Ley agrees. “Ethical porn can explore darker aspects of sexuality. If we expect it to be ‘nice,’ we set others up to be ashamed about their own desires,” he said. “Professional sports aren’t ‘nice’ either, but they can be played ethically and responsibly. Porn should be the same.”
Something else to consider: Just as porn itself should be ethical, the way it’s consumed should be, too.
“In addition to advocating for a product that’s made ethically, we should be using it ethically as well,” Klein explained. “That means enjoying it in a way that highlights the positive aspects of your own relationships and sex life: for example, not breaking any promises to your mate about your viewing and not using porn to withdraw from your mate or make them feel bad with explicit comparisons to porn stars’ bodies.”

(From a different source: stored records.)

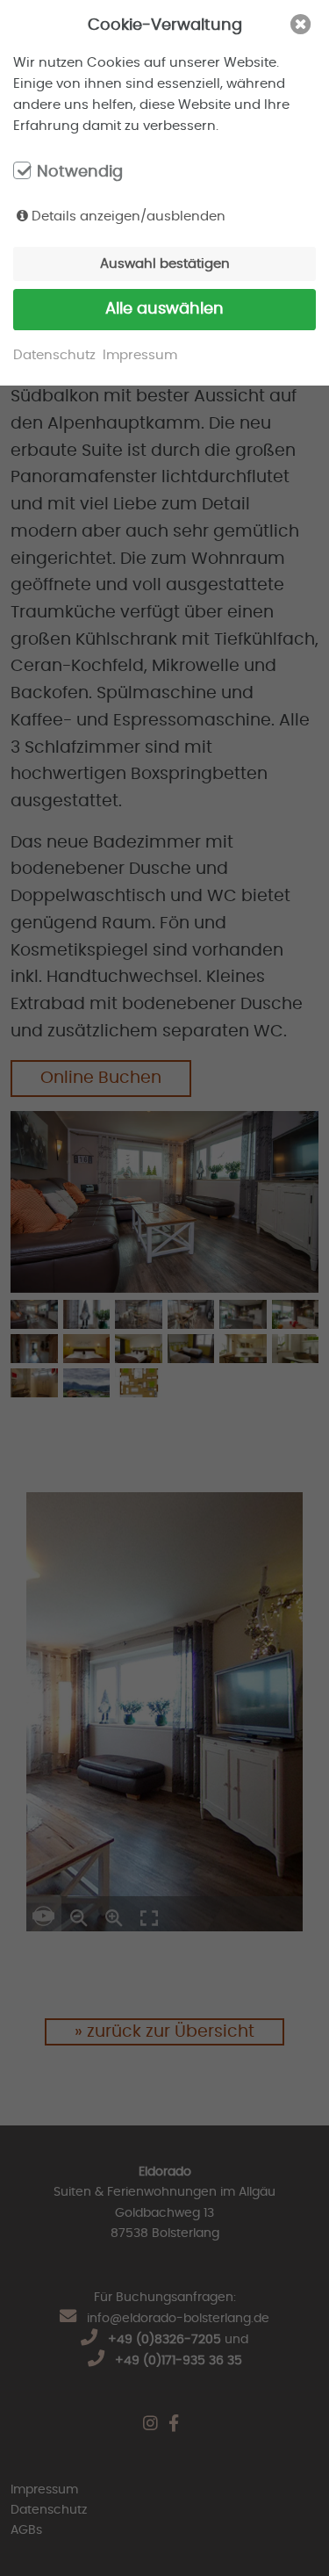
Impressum (140, 355)
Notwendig (80, 172)
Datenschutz (54, 355)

In my own practice, I often suggest to couples in sex ruts that they try ethical porn as a way to increase sexual arousal, as well as to people coping with common sexual concerns such as erectile dysfunction, premature ejactulation and difficulty achieving orgasm.
Indeed, research by neuroscientist Nicole Prause and her colleagues has found that watching more pornography actually increases arousal in men to less explicit material — and increases the desire for sex with a partner. In other words, it makes them more responsive to “normal” sexual cues and more desirous of real physical relationships (Archives of Sexual Behavior, May 2013).
So how do you know whether the porn you’re watching was produced ethically? Although there’s no guarantee, you might want to start your search with the winners at the annual Feminist Porn Awards. Yes, you’ll probably have to pay for it, but even with a small budget, you can build your ethical porn library into something you can feel good about enjoying.